Now if the Australia players weren't embarrassed enough by the performance and the harsh comments of their coach, they will have been mortified to see large chunks of the Irish Independent report of the first Test reproduced in Monday's 'Herald Sun' newspaper.
Splashed across four columns, it reports that under a heading 'Ireland roll over pathetic Aussies' the Indo accused Australia of being gutless. It also noted that the Australians were described as playing like white towel salesmen and of walking away from battle long before the end. For a country which prides itself on an indomitable spirit, that will hurt.
In the case of the Aussie team, it happens to be true, but they still won't like to hear it from a country that had already stung them in the Rugby World Cup.
The 'Herald Sun' has done its bit to up the motivation levels by carrying the Indo's more cutting remarks about the Australian team and all we can do is hope that it won't inspire them to heights they certainly didn't appear capable of reaching last Friday.
It was interesting that Australia's first reaction to defeat was to promise more aggression. No more 'nice football' and all that. Still, Eade's plan to ramp up the aggression may be as straightforward as it looks and not based on any mischievous intent. After all, Australia appeared half-hearted in much of what they did last Friday.
It wasn't that their tackling was poor, it was more a question of not getting close enough to the Irish players to make contact in the first place. So if the plan is to squeeze down space, and deliver the tackles that will disrupt the smooth pattern which Ireland developed last week, that's perfectly acceptable.
However, if as in 2006, it's to use gratuitous violence as a means of 'softening up' the opposition, then it has got to be pre-empted. The GAA ignored the 'open slather' remarks the week before the 2006 second Test but, by the Sunday evening, they were threatening to abandon the series permanently. A few quiet words at top level wouldn't have gone amiss then and, armed with the memory of that bitter experience, the same applies now.
A return to violence would definitely end the series, but now there's another threat too -- Australian apathy.

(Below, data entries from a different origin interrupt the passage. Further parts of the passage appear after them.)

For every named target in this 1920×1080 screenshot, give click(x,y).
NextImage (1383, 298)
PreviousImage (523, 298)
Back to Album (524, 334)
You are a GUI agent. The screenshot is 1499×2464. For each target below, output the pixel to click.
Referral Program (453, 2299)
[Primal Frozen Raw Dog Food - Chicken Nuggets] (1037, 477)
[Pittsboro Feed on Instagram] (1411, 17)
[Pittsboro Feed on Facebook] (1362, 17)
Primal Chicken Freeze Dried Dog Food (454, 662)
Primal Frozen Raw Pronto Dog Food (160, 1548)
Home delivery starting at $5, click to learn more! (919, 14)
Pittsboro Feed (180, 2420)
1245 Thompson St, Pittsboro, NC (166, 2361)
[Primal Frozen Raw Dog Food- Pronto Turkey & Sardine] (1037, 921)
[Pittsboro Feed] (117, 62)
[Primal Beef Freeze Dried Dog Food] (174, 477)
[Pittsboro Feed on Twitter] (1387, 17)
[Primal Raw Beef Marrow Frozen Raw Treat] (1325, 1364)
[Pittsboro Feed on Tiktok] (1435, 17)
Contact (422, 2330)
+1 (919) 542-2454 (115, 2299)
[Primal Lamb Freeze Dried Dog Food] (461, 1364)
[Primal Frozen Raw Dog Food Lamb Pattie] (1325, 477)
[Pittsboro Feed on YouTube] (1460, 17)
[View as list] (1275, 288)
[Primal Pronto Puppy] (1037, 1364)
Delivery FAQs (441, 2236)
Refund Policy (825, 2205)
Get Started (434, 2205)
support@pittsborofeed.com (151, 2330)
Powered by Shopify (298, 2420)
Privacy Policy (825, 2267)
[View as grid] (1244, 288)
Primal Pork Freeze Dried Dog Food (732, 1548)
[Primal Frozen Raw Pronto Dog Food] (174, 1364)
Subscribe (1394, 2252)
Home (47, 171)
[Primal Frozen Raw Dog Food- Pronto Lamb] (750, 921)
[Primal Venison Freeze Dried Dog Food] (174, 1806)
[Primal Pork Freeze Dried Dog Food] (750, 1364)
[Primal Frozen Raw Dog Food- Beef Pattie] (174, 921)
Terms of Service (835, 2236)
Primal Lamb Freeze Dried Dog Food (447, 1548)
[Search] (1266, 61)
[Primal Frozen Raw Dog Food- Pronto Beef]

The Australian public have been losing interest and the worst performance by their team in the 27-year history of the series last Friday won't help the cause.
It seems there's no problem getting many of the top names to play when it's Australia's turn to come to Ireland, but they are less interested in breaking their off-season down time for the home games.
Last Friday's attendance of 22,921 was down almost 20,000 on the 2008 Test in Melbourne, down 22,300 on 2005 and 37,300 less than the 2003 turnout in the MCG. It's a slide that needs to be arrested if the series is to have a future because however high the turnout in Ireland, it has to work both ways.
Of course, here's the irony. A pinch of sulphur (which apparently is to be expected on Friday) adds to the public interest, yet too much can lead to an explosion, threatening to blow the entire thing apart.
So far, the correct balance hasn't been found. It needs to be if the series is to survive and prosper.